- _Passage shown_
-- -- --

The law of undue influence has existed in UK civil law for over 400 years. The problem for us is that the victim themselves must bring the case against the perpetrator. This means that anyone still in a cult won’t do so and their families can’t do so on their behalf. It also depends on proving that the victim was ‘vulnerable’. Under this law this has very specific definition and usually means somebody who doesn’t have mental capacity due to their young age because they are children or because they are elderly and may not be as alert as before or because they have mental health or disability problems. This is clearly not the case with many victims of cultic abuse.

I had the opportunity to consult with Sir John Nutting QC, one of the country’s top criminal barristers. He explained why using civil law to pursue cases involving cultic abuse was inappropriate and ineffective. Instead, criminal law needed to be created to allow police to pursue perpetrators and for the prosecution service to bring cases to court independently of the victims.

Around this time,  Aravindan Balakrishnan was convicted of rape and false imprisonment under the new Modern Slavery Act of 2015. The unusual nature of the case meant it attracted huge media interest but in spite of big headlines describing it as a Maoist Cult, there was no sense that anyone actually understood what the three women victims had been through.

-- -- --

- _Supplied information_
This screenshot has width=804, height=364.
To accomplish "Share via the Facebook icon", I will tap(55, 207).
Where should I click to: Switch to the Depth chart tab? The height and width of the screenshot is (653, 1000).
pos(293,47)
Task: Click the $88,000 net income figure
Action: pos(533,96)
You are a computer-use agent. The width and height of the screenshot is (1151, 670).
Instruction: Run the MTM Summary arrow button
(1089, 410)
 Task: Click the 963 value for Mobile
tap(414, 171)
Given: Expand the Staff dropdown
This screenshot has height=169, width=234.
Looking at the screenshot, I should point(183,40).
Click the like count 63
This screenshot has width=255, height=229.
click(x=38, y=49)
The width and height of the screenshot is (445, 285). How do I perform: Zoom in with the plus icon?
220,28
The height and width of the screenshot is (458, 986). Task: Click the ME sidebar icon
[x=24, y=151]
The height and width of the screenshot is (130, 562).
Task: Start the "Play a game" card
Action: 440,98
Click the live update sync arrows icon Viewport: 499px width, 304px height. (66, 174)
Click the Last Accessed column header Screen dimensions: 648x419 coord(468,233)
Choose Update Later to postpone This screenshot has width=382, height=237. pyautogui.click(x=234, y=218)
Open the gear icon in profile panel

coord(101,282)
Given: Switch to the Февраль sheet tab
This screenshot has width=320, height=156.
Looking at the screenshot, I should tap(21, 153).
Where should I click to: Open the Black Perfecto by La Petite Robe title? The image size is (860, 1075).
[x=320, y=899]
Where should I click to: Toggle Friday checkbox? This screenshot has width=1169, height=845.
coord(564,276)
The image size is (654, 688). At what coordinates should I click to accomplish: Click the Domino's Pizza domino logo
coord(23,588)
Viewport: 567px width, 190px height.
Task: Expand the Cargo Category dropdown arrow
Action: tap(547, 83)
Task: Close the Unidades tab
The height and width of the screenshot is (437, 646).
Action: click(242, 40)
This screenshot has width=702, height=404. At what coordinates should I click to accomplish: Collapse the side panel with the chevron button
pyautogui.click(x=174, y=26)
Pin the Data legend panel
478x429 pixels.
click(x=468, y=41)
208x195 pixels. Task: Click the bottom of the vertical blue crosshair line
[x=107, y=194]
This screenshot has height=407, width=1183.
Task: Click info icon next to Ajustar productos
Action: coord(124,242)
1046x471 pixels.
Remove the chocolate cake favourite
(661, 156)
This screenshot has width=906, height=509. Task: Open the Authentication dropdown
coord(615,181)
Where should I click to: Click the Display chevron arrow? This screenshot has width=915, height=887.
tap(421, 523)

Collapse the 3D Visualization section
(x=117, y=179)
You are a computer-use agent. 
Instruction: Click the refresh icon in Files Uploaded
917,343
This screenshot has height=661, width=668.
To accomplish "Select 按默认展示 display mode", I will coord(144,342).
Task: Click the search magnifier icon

-- -- --

- _Exercise details_
Write out the part of the passage on undue influence law that begins at the words "The law of undue" and stops after "of cultic abuse.". The rows come from a separate source, unrelated to the passage on undue influence law.

- _Problem solution_
The law of undue influence has existed in UK civil law for over 400 years. The problem for us is that the victim themselves must bring the case against the perpetrator. This means that anyone still in a cult won’t do so and their families can’t do so on their behalf. It also depends on proving that the victim was ‘vulnerable’. Under this law this has very specific definition and usually means somebody who doesn’t have mental capacity due to their young age because they are children or because they are elderly and may not be as alert as before or because they have mental health or disability problems. This is clearly not the case with many victims of cultic abuse.